PROMPT:
Find the line containing "Click the Publish button top right" in the entries; transcribe it and all remaining lines through the end, exactly as they appear, but not the pictures.

── EXERCISE MATERIAL

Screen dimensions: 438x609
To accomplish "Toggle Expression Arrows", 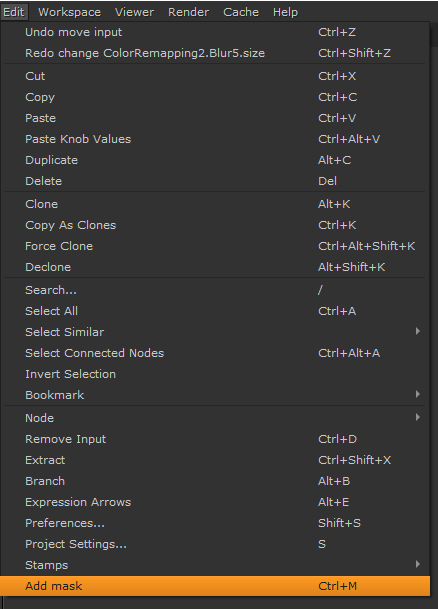I will (215, 502).
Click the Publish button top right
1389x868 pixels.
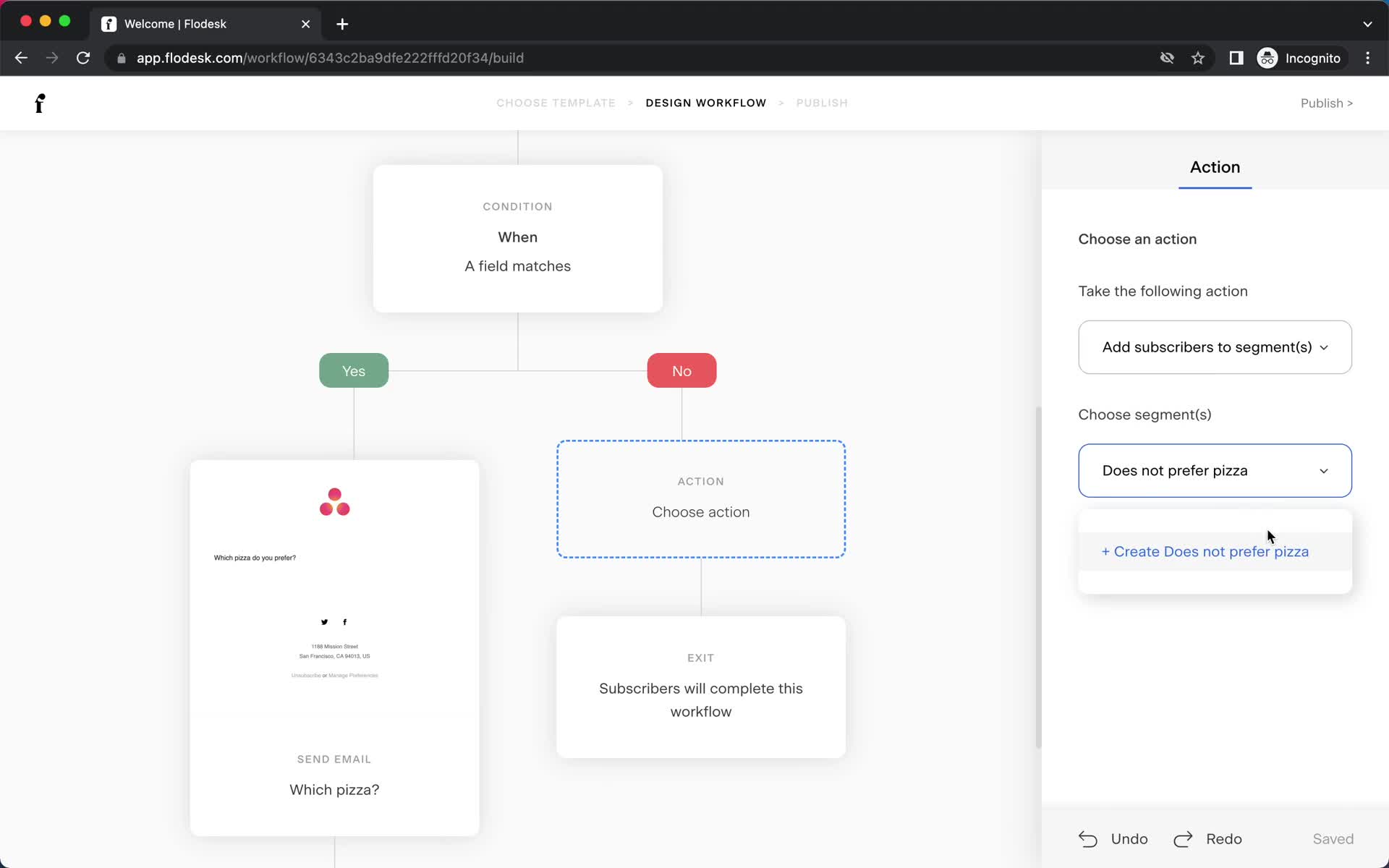[x=1326, y=103]
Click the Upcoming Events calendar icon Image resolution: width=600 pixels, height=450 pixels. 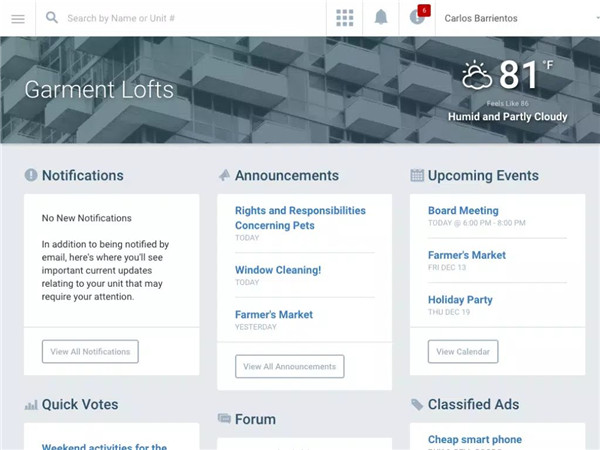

────

YOUR RESPONSE:
Click the Publish button top right
1389x868 pixels.
[x=1326, y=103]
Click the Upcoming Events calendar icon Image resolution: width=600 pixels, height=450 pixels. 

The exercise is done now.